Dua Dekade Damai Aceh, PWA dan MABC Nobar Bersama Generasi Muda



Lhokseumawe | JRB.ONE -
Dalam rangka memperingati 20 tahun perdamaian Aceh, Dewan Pengurus Pusat Persatuan Wartawan Aceh (DPP-PWA) bekerja sama dengan Metro Aceh Basket Club (MABC) dan BRC Samudra menggelar acara nonton bareng (nobar) film dokumenter berjudul “Bagaimana Kami Mengakhiri Perang 30 Tahun di Aceh: Pembawa Perdamaian”, produksi CNA Insider. Kegiatan berlangsung pada Kamis malam (14/8), di BRC Samudra, Lhokseumawe.

Acara yang digelar usai Salat Isya ini dihadiri oleh berbagai elemen masyarakat, terutama generasi muda seperti para atlet dan pelatih basket dari PERBASI Aceh Utara, tokoh masyarakat, dan insan pers.

Sejumlah tokoh turut hadir dalam kegiatan tersebut, di antaranya Ketua Harian PERBASI Aceh Utara Hendra Saputra, Owner BRC Samudra, Ketua Umum MABC Armiadi, Sekretaris MABC Hendra, serta pengurus MABC lainnya seperti Imran.

Dari unsur DPP PWA hadir Dewan Pembina Idris Bendung, Ketua Umum Maimun Asnawi, Ketua Harian Armiadi AM, Sekretaris Jenderal Erwin, dan pengurus lainnya, seperti Waldy dan Zainuddin.
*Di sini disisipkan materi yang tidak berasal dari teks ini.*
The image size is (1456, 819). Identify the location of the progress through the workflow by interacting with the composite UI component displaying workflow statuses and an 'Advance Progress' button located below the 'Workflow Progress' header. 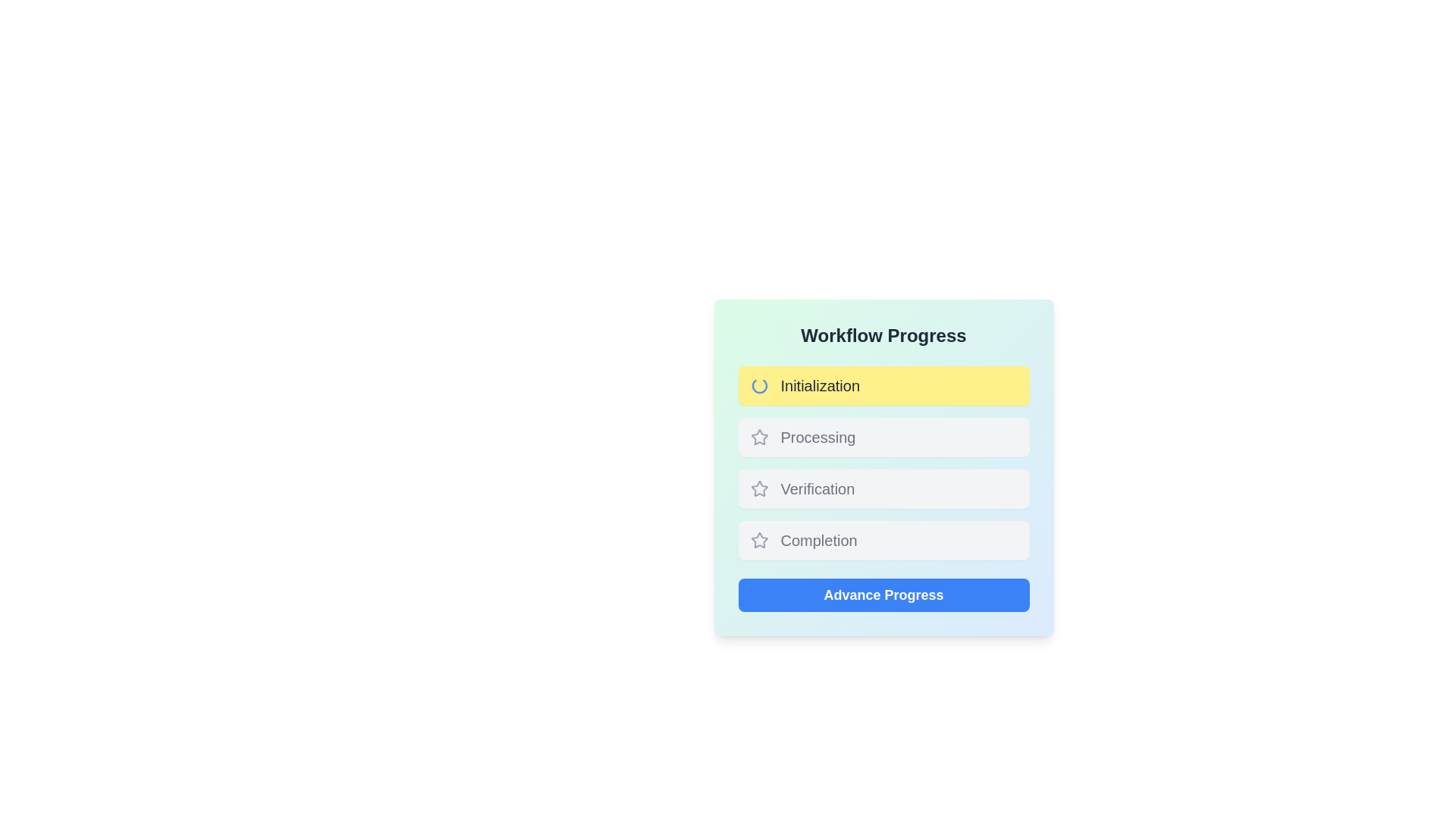
(883, 467).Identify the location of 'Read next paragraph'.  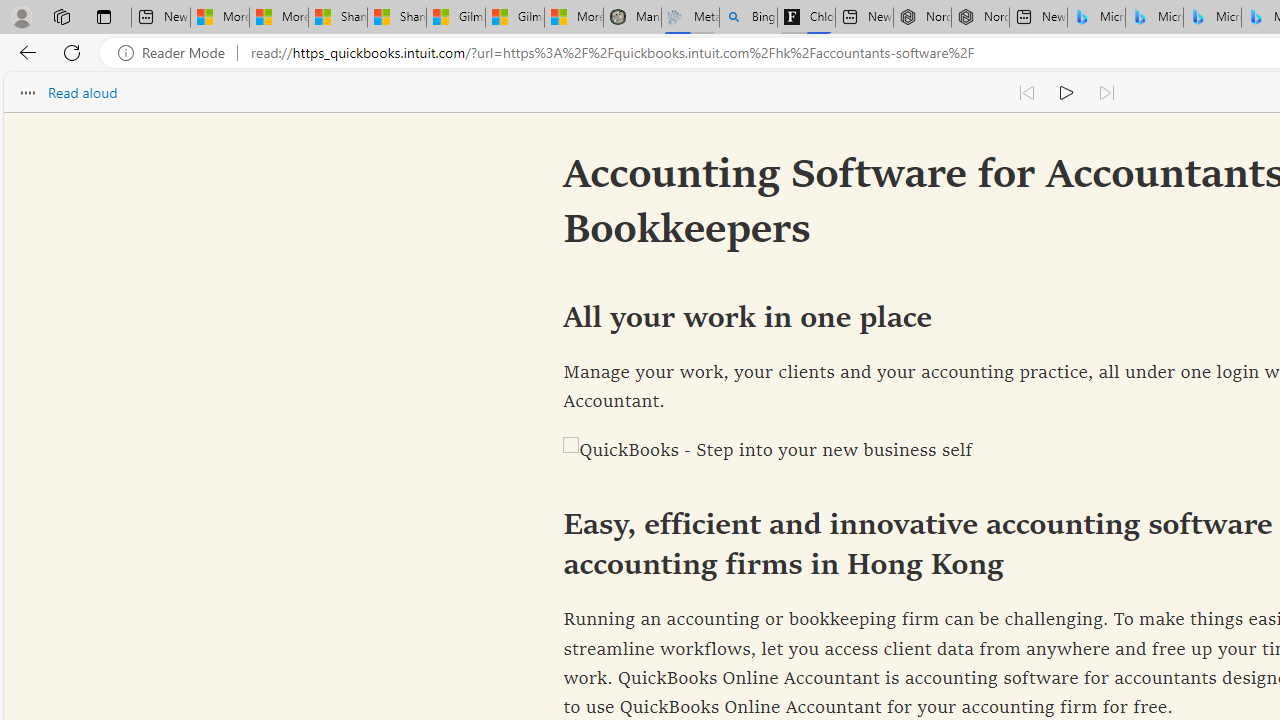
(1104, 92).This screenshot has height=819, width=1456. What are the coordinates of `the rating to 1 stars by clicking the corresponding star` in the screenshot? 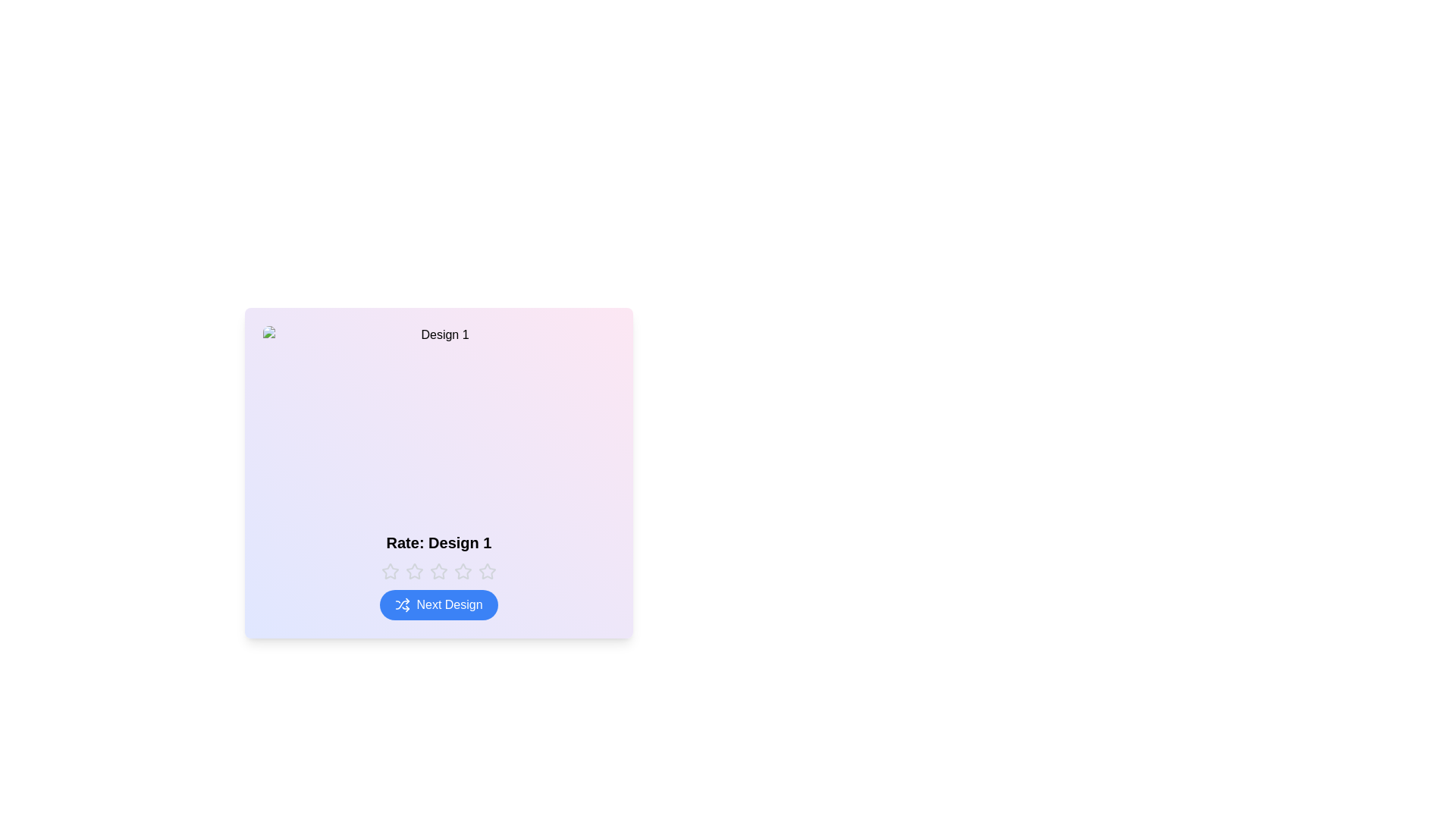 It's located at (390, 571).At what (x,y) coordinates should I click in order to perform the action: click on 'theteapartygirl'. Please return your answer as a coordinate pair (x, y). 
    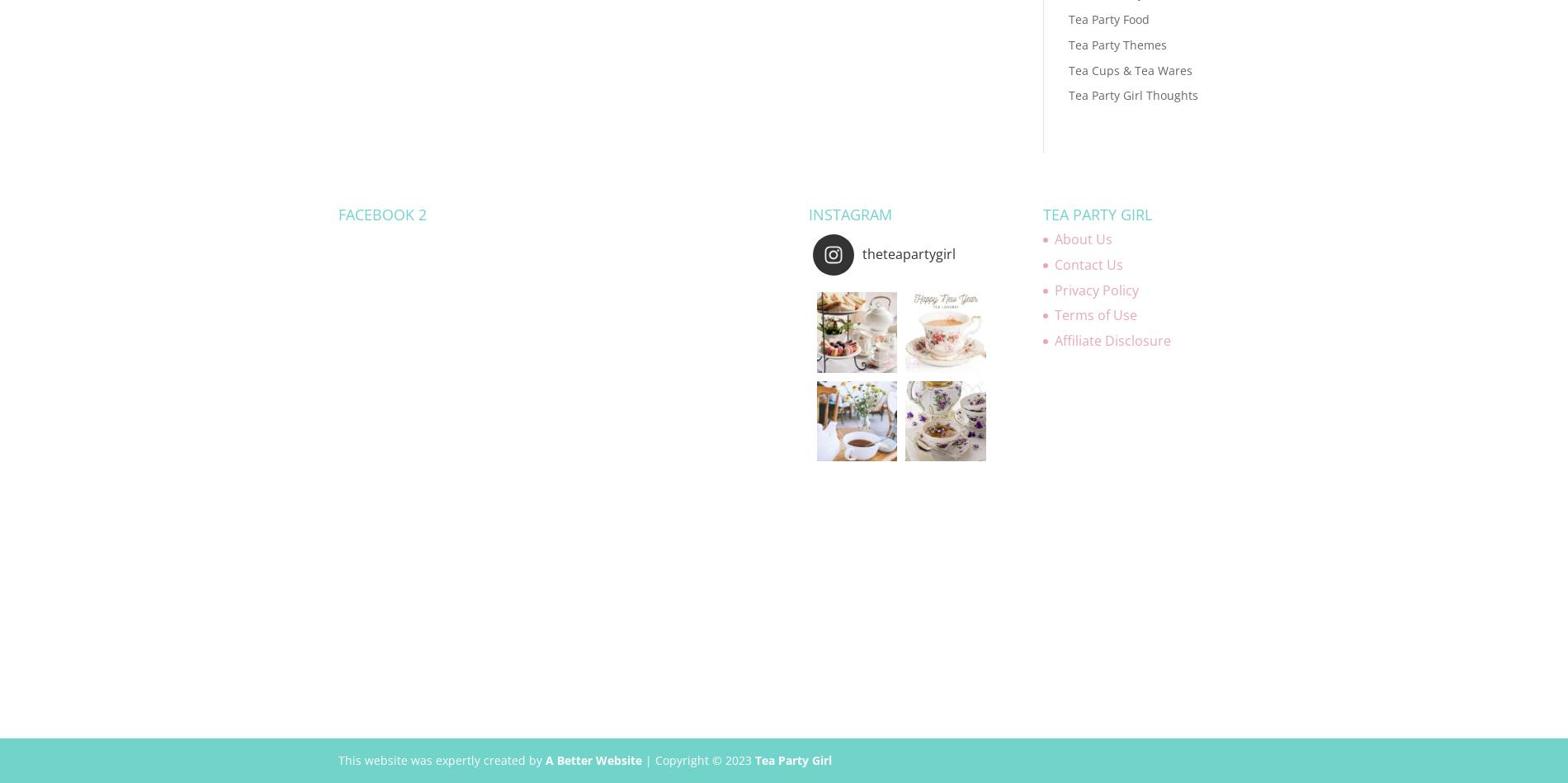
    Looking at the image, I should click on (862, 253).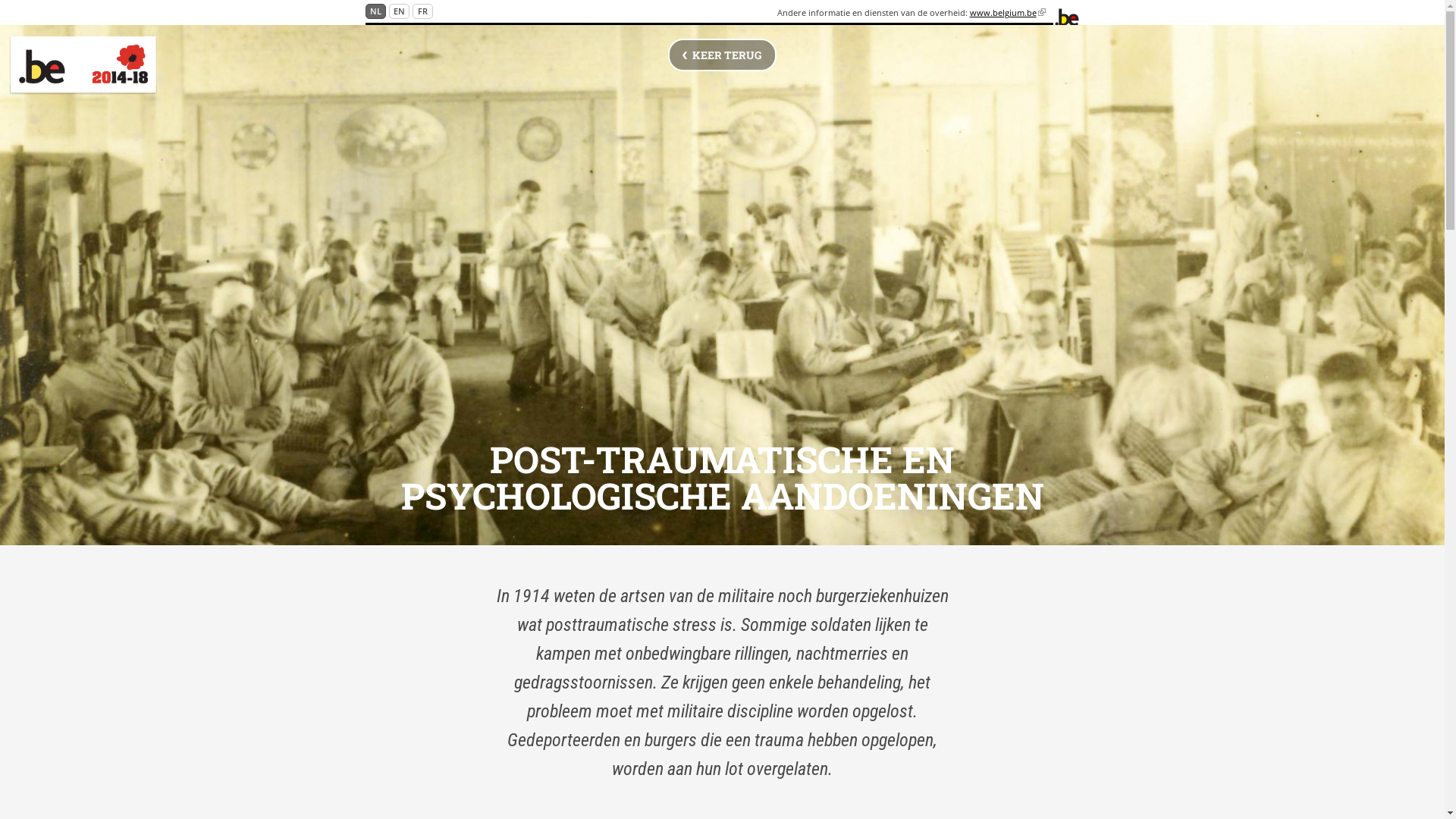 This screenshot has height=819, width=1456. Describe the element at coordinates (412, 11) in the screenshot. I see `'FR'` at that location.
Turut hadir pula tokoh masyarakat dan profesional seperti Ampon Leman, Komisaris PT Pembangunan Lhokseumawe Andy Isnanda, Kepala Kantor Pertanahan Langsa Riza Fauzi, Pemred Puja TV Aceh Deni Mukhtadi Andepa, pengurus PWI Lhokseumawe Adlin, serta Sekretaris Barramoeda Aceh, M. Rocky Fajar.

Ketua Umum DPP PWA, Maimun Asnawi, menyampaikan bahwa kegiatan ini merupakan bentuk refleksi kolektif atas perjalanan panjang Aceh dari masa konflik menuju era perdamaian.

“Tanggal 15 Agustus 2025 menandai genap 20 tahun damai Aceh sejak penandatanganan MoU Helsinki antara RI dan GAM. Film ini mengingatkan kita pada sejarah kelam yang penuh luka, sekaligus pentingnya menjaga perdamaian yang diperjuangkan dengan darah dan air mata,” ujarnya.

Maimun juga menekankan pentingnya peran generasi muda dalam menjaga dan merawat perdamaian agar tragedi masa lalu tidak terulang kembali.

Selain film utama, juga ditayangkan dokumenter mengenai perjuangan para jurnalis saat meliput konflik bersenjata di Aceh pada 2003. Film ini menggambarkan risiko tinggi dan dedikasi para wartawan dalam menjalankan tugas di tengah medan konflik.

“Profesi wartawan pada masa itu sangat berisiko. Namun, itulah bagian dari sejarah yang harus dikenang dan menjadi pelajaran,” tambahnya.

Dalam kesempatan tersebut, Maimun juga menyerukan agar Pemerintah Pusat segera menyelesaikan implementasi seluruh butir-butir dalam MoU Helsinki sebagai wujud komitmen terhadap perdamaian dan pembangunan di Aceh.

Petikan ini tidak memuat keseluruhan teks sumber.